If you pay more for the rental property than the seller paid for the same rental property, calculate the capital cost as follows:
Capital cost calculation (Non-arm's length - Non-resident transaction)
1. The seller's cost or capital cost
2. The seller's proceeds of disposition
3. Amount from line 1
4. Line 2 minus line 3 (if negative, enter "0")
5. Capital cost: line 1 plus line 4
If you buy depreciable property in a non-arm's length transaction and pay less for it than the seller paid, your capital cost is the same amount as the seller paid. We consider you to have deducted as CCA the difference between what you paid and what the seller paid.
Example
Teresa bought a refrigerator from her father Roman for $400 to use in her rental operation. Roman originally paid $1,000 for the refrigerator and was using it in his rental operations. Since the amount Teresa paid is less than the amount Roman paid, we consider Teresa's cost to be $1,000. We also consider that Teresa has deducted CCA in the amount of $600 in the past ($1,000 - $400).

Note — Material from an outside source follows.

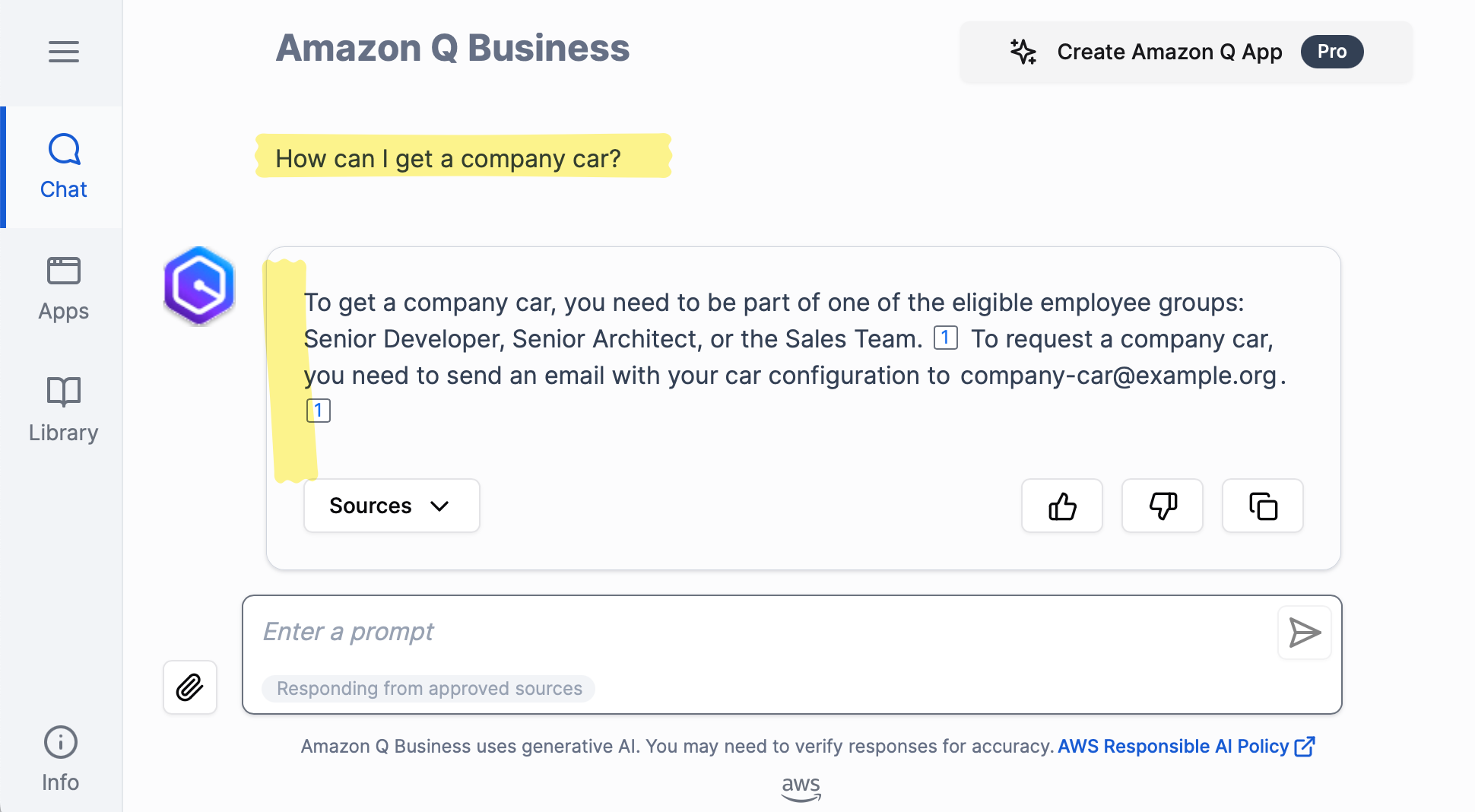Give a thumbs up to the response

coord(1061,506)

Grants, subsidies, and other incentives or inducements
You may get a grant or subsidy from a government or a government agency to buy depreciable property. When this happens, the grant reduces the cost of the land and depreciable property proportionately.
Example
You buy a rental property at a cost of $200,000 ($50,000 for the land and $150,000 for the building) and receive a $50,000 grant.

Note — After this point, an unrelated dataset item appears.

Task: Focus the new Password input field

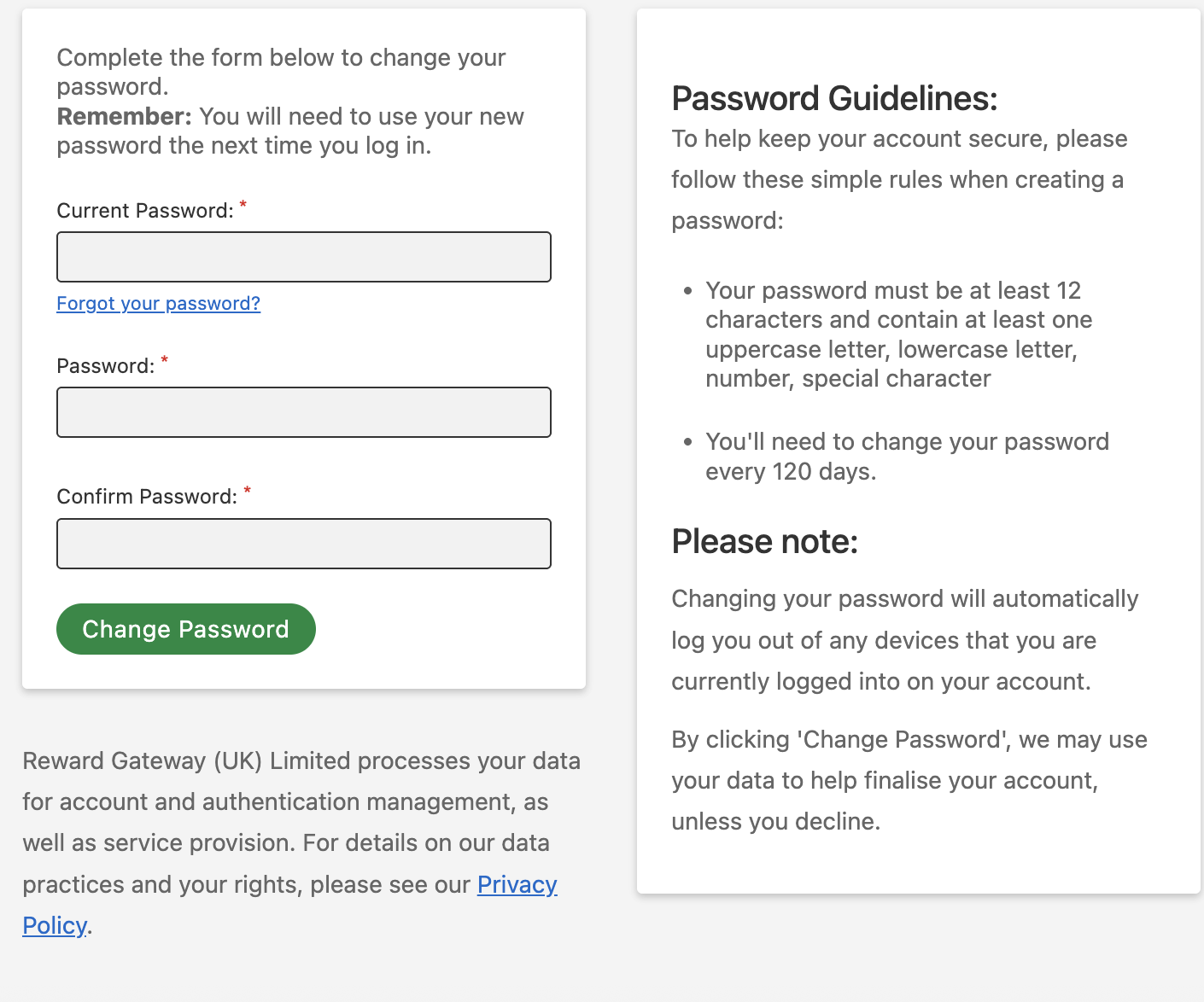Action: pyautogui.click(x=303, y=412)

Since the $50,000 grant is split in the same proportion between the land and building as the cost of the property, the purchase price of the land is reduced to $37,500 and the purchase price of the building is reduced to $112,500.
For more information, see Interpretation Bulletin IT-273, Government Assistance - General Comments.
You may get an incentive from a non-government agency to buy depreciable property. If this happens, you can either include the amount in income or subtract the amount from the capital cost of the rental property.
If the purchase price of your property was reduced due to poor quality or other reasons, see Folio S3-F4-C1, General Discussion of Capital Cost Allowance, for more information on how to calculate your capital cost.
Disposing of a building in the year
If you disposed of a building in the year, special rules may apply that make the proceeds of disposition you calculate an amount other than the actual proceeds of disposition. This happens when you meet both the following conditions:
- You disposed of the building for an amount less than its cost amount, as calculated below, and its capital cost to you; and
- You, or a person with whom you do not deal at arm's length, owned the land the building is on or the land next to it which was necessary for the building's use.
Calculate the cost amount as follows:
- if the building was the only property in the class, the cost amount is the undepreciated capital cost (UCC) of the class before you disposed of the building;
- if more than one property is in the same class, you have to calculate the cost amount of each building as follows:
Note
If a building acquired in a non-arm's length transaction was previously used for something other than producing income, the capital cost of such property will need to be recalculated to determine the cost amount of the building.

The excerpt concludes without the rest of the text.